Huh but π is greater in the F (lines 334-342), and D is more strongly negative in M than F. I would agree from Table 1 it is a consistent trend to more negative D values, so more rare alleles, thus the higher number of haplotypes seen above.
Lines 363-372. Rem we know strong purifying selection, but ancient divergence you get many fixed nonsyn mutations between M and F
I still really don’t get the Ne approaches, relative µ seems higher in M but I think estimated problematically and that could influence this. The higher number of singletons/rare alleles will of course suggest “exponential increase” but could also be stronger constraints on M.
Discussion
As noted in lines 406-409, the Male-type mtDNA diverges more rapidly and is far more polymorphic, “with more haplotypes, more haplotypes represented by a single male, and more segregating sites” – exactly, more singletons and rare mutations, which is what Tajima’s D has picked up. Perhaps the higher mutation rate (still under the significant constraints of COI, eg. See work by Dave Rand).

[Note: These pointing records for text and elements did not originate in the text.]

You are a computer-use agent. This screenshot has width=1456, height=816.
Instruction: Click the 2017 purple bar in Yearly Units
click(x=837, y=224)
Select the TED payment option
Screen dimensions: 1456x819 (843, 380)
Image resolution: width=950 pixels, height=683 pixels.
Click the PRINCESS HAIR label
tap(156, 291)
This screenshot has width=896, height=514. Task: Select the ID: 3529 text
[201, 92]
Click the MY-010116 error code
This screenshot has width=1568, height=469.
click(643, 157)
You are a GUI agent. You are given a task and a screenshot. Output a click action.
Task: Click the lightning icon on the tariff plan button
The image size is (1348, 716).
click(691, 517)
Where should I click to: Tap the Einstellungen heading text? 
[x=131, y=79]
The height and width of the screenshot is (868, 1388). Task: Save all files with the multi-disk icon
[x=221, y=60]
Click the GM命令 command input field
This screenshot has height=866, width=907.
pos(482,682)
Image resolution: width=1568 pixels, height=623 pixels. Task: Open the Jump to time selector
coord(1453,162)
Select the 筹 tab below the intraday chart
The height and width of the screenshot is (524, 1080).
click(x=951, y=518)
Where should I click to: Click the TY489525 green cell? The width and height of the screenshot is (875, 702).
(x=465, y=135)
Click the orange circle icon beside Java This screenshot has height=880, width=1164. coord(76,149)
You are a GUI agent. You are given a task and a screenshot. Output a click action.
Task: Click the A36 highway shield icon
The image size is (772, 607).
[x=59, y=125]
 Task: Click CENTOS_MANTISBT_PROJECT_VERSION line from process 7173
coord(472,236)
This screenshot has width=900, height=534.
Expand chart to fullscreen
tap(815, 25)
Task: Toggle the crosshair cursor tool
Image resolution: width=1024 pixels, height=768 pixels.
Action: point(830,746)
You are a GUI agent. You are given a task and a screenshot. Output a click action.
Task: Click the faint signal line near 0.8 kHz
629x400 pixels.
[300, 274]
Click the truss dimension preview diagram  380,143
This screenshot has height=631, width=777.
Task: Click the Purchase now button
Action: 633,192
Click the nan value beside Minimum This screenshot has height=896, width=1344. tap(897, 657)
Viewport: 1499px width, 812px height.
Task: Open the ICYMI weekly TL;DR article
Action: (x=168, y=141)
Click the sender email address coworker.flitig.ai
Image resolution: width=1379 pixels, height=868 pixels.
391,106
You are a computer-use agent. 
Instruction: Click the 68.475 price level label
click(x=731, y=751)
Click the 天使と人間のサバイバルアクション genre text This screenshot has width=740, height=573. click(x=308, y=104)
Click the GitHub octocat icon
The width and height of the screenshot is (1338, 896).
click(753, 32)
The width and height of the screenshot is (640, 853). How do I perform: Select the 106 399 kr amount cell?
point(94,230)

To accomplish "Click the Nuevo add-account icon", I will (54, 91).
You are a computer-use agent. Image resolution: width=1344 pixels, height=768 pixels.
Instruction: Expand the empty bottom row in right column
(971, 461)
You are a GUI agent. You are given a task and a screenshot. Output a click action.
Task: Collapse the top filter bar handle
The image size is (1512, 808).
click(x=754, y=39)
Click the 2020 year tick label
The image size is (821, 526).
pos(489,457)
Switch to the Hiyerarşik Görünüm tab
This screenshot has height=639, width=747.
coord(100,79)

Overall because I think there are concerns both about the estimation of µ and that estimators of Ne will falter when there is evolution strongly affected by non-neutral processes, I don’t put much weight behind the estimators of Ne. The sex-specific spatial breaks are the most robust part of this paper, with pairwise Fst often being larger because of the greater number of private alleles I suspect.
Overall, I really like the paper and think with some consideration of these issues it would be a great contribution both to the marine spatial pop gen literature as well as the really fascinating DUI literature.